Ele conta que estava sonhando. Vinha voando, planando devagarzinho, como naquele banquete no final do filme do “Asterix, só que o banquete era no jardim da sua avó. Voava em direção a um javali e, quando estava quase dando uma dentada no glorioso pernil do animal, uma dedada em sua costela chamou-o de novo ao mundo dos vivos: -“Acorda, é sua vez, vai lá que ele tá chorando faz tempo.” Levou uma eternidade para entender que não estava voando, não havia javali nem banquete, eram 4h da madrugada, seu filho estava chorando e ele precisava tomar uma atitude. Respondeu sonolento e com ressaca das cervejas da noite anterior: -“Eu fui à uma!”. Do outro lado da cama veio a resposta incontornável: -“Eu fui às três!”. Não teve dúvida de que seria ele a deixar aquela cama quentinha e sair tropeçando na noite escura. Talvez tivesse que fazer mamadeira ou trocar a fralda. Acabaria com cocô nas mãos, nos braços e poderia levar um jato de xixi na testa. Nessa hora, não se sentia mais uma pessoa boa, um pai esforçado, um filho da revolução cultural dos anos 60 que acredita em direitos iguais para homens e mulheres. Sentia-se um monstro cujo objetivo era continuar dormindo e só enxergava o travesseiro. Pensou em não ir, mas seria divórcio na certa. Pensou em dizer que não iria porque trabalhava o dia inteiro pra sustentar a família. Mas a mulher também trabalhava e não ia dar certo. Pensou em agir como um homem dizendo que iria até a esquina comprar cigarro e nunca mais voltaria. Mas para isso teria que abrir mão do seu bem mais precioso naquele momento, a cama. Entorpecido pelo sono, pela ressaca e pelo choro do bebê, pensou em tantas pessoas que não teriam trocado uma fralda sequer. Sentiu inveja dos colonizadores europeus. Do exército do Genghis Khan. Dos romanos e gauleses. Homens num mundo de homens, para homens. Passou então a maldizer o iluminismo, a psicanálise, o século XX, os hippies, a Yoko, a Leila Diniz, o parto humanizado, as peladonas de protesto. Recebeu outro cutucão: -“Vai! É a sua vez!”. E ele foi, praguejando contra a injustiça de um mundo justo.

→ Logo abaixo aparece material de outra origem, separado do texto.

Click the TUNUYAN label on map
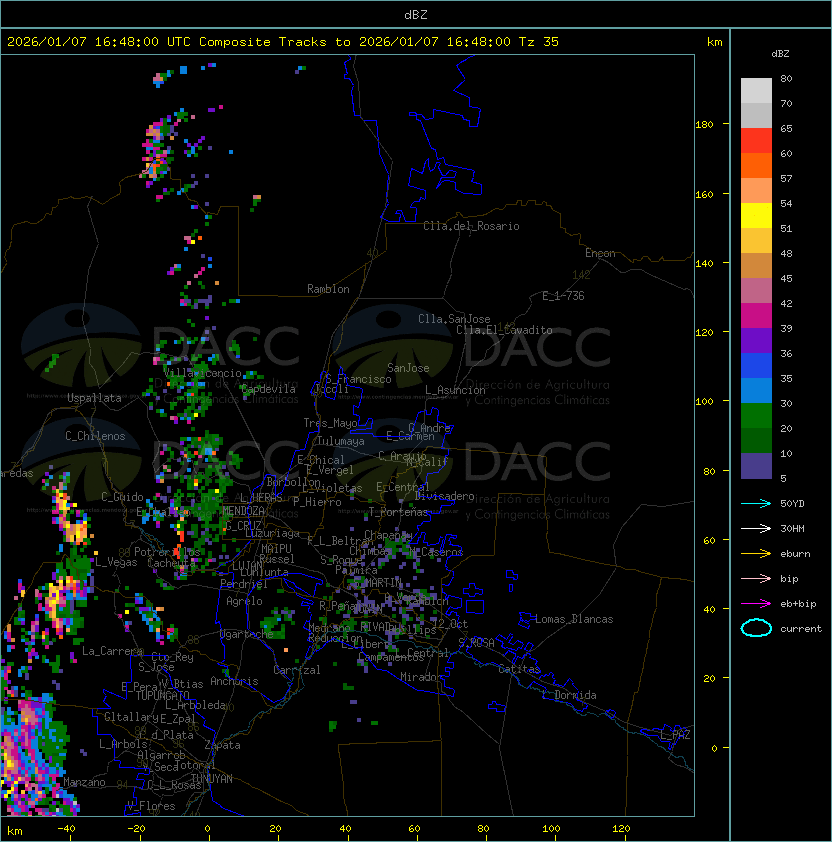 point(211,778)
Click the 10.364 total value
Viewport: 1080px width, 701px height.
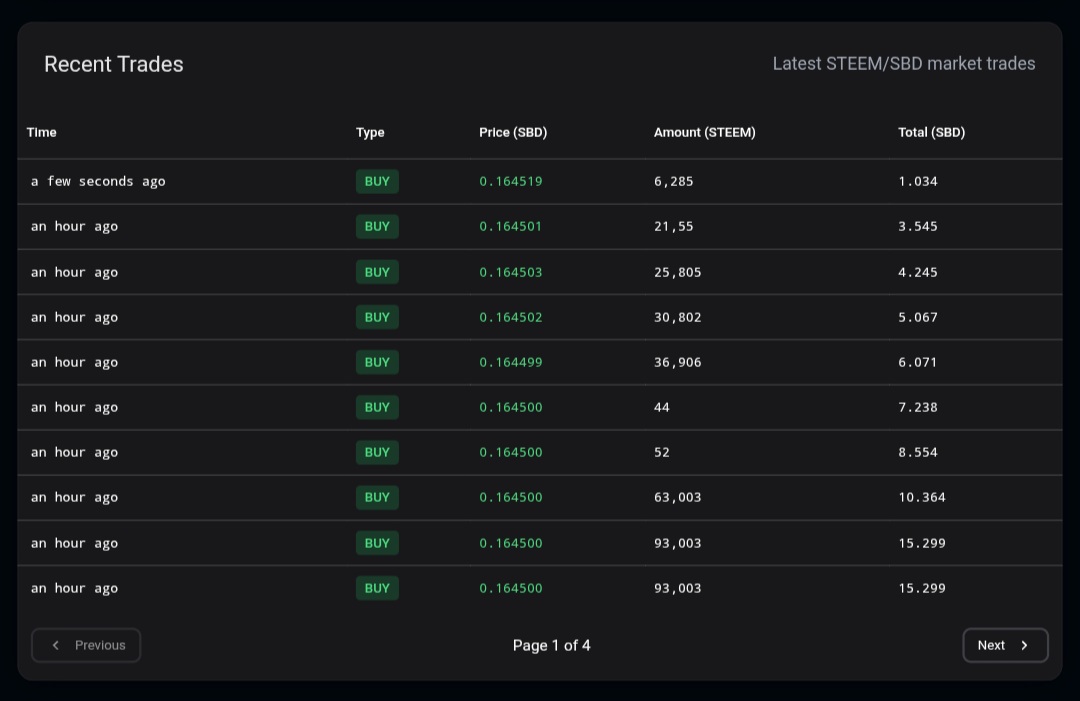[922, 497]
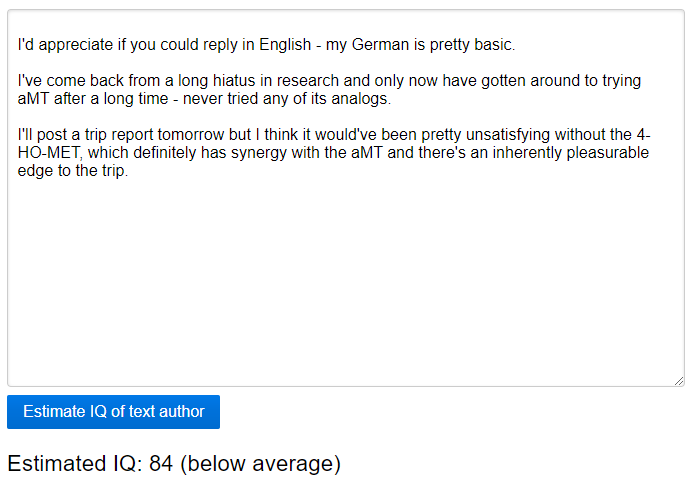
Task: Place cursor on the first paragraph about German
Action: tap(265, 45)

Pensei no Zé, meu finado marido. Nunca ele se levantou à noite para cuidar de filho, e olha que são seis! Certa noite, com um bebê e quatro crianças de dois a seis anos, todas gripadas e de nariz entupido, eu já tinha me levantado quinze vezes. Na décima sexta, dei uma cutucada nele: -“Vai, agora é você”. Depois de uma eternidade, ele se sentou na beirada da cama e por lá ficou. Dei outra cutucada e ele disse: -“Se eu me levantar depressa, fico tonto e caio” . Desisti de vez. Bem, o Zé ao menos tentou. Pior foi o meu padrinho Pereira. Fazendeiro bonachão, quando minha madrinha cutucou-o para cuidar do filho que berrava, virou-se para o outro lado da cama e disse: -“Faz assim: você olha a sua banda e deixa a minha banda chorar”…
Neste mês de agosto, quando se comemora o dia dos pais, parabéns a todos os pais. Aos que cuidam dos filhos à noite, fazem mamadeiras e trocam fraldas. E também aos que não fazem isso, mas que conseguem ser bons pais, cada qual do seu jeito. Que sejam sempre os heróis dos seus filhos e caminhem com eles ao longo da vida, como na música do Fábio Jr: -“Pai, você foi meu herói, meu bandido, hoje é muito mais que um amigo; nem você nem ninguém tá sozinho, você faz parte desse caminho, que hoje eu sigo em paz”.